Data in this exercise —
····················

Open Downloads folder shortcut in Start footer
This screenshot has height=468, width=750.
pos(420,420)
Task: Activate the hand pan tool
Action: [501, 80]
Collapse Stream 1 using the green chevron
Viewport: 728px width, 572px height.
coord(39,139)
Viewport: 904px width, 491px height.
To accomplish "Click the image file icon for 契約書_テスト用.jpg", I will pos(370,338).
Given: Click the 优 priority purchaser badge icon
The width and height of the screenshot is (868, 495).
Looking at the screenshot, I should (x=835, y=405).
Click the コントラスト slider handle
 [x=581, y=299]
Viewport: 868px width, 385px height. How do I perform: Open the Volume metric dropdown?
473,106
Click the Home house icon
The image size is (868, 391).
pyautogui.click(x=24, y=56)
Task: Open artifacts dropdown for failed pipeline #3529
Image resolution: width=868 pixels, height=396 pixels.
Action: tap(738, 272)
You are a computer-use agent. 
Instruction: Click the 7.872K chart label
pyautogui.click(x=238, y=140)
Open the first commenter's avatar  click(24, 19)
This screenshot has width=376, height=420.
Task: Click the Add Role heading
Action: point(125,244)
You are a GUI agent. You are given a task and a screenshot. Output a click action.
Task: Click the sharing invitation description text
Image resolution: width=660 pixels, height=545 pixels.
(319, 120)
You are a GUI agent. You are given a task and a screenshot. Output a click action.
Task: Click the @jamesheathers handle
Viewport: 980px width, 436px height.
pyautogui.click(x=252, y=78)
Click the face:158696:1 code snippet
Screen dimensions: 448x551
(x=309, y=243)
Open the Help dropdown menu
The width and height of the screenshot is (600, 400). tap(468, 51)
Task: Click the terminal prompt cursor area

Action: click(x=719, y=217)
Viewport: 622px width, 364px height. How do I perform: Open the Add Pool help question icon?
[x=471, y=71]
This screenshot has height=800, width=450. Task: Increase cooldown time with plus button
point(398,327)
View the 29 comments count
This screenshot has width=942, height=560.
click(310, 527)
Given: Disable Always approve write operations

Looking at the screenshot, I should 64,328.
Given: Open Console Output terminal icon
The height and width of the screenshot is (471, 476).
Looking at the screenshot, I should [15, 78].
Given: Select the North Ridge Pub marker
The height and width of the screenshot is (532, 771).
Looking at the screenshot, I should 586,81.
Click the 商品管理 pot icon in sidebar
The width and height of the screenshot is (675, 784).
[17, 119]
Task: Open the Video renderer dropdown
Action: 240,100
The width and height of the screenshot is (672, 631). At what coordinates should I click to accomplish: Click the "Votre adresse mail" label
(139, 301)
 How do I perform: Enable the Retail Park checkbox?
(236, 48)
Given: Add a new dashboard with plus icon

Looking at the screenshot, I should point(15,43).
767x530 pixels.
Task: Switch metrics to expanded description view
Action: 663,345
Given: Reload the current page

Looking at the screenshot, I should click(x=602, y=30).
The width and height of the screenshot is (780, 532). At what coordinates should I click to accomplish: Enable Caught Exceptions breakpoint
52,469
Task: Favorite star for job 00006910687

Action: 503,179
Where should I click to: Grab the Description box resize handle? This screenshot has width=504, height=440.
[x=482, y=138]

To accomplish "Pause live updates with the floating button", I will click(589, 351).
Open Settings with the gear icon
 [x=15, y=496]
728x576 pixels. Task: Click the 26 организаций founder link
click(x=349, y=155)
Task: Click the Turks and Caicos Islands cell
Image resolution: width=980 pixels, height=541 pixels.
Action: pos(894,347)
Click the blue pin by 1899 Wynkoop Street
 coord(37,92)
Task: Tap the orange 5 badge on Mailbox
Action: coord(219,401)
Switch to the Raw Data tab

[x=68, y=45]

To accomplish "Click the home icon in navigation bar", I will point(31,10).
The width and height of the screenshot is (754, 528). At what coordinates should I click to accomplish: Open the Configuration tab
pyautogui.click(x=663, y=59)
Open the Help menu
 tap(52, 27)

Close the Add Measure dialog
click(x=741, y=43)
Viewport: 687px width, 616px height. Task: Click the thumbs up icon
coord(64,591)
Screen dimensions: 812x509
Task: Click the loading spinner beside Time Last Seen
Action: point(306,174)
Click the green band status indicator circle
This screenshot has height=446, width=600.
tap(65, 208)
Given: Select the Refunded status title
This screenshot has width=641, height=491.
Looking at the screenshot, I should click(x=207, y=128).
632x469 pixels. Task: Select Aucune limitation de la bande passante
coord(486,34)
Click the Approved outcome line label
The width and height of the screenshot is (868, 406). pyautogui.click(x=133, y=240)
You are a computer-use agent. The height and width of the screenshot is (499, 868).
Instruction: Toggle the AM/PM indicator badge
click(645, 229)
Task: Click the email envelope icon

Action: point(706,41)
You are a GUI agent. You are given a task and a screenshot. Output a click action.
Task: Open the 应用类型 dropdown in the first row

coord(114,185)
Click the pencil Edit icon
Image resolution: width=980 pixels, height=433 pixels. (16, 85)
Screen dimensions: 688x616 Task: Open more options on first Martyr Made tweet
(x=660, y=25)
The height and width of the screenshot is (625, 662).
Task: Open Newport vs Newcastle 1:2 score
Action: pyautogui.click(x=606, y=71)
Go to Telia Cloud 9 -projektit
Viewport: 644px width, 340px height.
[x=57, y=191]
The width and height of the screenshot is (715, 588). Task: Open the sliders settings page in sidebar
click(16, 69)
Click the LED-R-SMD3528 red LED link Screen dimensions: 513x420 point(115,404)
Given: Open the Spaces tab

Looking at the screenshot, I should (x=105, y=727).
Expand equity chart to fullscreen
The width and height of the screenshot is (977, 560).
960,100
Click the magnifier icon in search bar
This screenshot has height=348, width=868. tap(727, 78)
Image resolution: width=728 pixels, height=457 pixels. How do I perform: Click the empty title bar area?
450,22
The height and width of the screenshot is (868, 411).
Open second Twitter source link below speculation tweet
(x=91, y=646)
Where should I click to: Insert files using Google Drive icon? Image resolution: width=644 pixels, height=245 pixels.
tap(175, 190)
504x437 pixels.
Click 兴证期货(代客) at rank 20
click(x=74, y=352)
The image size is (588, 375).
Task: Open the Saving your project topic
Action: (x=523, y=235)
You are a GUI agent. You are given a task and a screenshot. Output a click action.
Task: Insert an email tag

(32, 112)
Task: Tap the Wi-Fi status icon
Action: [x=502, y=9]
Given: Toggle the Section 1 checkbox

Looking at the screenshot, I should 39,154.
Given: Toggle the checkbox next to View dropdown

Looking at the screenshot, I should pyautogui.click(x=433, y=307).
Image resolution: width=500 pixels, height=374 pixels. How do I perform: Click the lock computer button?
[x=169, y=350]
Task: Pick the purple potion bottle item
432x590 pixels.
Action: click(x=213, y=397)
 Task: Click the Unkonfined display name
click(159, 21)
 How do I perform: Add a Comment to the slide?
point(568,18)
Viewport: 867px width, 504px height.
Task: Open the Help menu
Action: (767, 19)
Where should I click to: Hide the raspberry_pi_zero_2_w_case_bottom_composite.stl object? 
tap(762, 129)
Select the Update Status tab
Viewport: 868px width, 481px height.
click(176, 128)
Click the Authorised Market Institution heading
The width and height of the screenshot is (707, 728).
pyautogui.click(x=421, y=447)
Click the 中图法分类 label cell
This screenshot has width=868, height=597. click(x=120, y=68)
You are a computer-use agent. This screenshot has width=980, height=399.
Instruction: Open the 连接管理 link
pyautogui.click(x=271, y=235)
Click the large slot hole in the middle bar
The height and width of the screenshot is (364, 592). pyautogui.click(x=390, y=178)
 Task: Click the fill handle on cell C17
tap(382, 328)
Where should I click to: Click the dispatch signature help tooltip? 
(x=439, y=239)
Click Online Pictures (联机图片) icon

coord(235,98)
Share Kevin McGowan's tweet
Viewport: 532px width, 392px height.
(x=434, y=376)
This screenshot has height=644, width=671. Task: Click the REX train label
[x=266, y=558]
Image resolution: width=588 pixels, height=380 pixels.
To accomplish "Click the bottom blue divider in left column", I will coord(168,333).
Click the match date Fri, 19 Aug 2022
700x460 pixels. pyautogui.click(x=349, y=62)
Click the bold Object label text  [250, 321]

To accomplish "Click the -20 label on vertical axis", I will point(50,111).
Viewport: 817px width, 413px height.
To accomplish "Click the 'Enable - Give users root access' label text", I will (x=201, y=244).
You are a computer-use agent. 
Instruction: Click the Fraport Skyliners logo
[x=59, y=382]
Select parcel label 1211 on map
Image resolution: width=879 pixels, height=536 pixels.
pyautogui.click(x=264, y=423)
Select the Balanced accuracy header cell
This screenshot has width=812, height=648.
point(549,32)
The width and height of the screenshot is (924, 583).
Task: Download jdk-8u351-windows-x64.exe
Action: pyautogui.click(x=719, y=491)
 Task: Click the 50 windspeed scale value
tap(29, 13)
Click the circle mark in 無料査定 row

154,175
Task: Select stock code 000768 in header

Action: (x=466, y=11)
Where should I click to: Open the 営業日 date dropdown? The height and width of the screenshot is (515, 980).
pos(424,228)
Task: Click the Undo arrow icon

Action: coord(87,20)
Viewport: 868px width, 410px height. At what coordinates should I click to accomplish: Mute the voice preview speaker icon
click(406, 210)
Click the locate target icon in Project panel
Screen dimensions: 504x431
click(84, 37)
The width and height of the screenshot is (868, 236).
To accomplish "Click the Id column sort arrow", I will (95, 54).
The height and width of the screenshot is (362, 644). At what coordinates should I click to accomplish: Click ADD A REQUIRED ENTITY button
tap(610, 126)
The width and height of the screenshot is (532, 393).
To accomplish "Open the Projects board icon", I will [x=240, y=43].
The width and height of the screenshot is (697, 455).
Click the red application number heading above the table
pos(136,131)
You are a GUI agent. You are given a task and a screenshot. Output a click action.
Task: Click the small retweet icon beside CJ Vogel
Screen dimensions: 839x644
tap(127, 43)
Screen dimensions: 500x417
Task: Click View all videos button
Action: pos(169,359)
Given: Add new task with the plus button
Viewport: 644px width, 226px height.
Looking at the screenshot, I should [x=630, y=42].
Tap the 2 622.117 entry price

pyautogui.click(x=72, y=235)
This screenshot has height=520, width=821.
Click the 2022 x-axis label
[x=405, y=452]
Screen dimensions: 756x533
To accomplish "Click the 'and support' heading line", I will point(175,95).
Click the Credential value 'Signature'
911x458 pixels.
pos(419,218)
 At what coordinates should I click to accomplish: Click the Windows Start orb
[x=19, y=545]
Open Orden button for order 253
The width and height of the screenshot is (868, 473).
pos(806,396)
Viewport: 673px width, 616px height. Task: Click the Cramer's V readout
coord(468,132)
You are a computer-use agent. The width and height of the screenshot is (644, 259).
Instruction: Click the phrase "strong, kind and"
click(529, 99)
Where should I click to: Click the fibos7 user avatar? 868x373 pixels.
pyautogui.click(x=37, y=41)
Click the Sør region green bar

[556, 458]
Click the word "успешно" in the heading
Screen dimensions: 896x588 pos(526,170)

····················

Task prompt — Look through the data above for the string "text" and copy every line where it appears.

Result of this exercise —
Task: Click the sharing invitation description text
Click the bold Object label text  [250, 321]
To accomplish "Click the 'Enable - Give users root access' label text", I will (x=201, y=244).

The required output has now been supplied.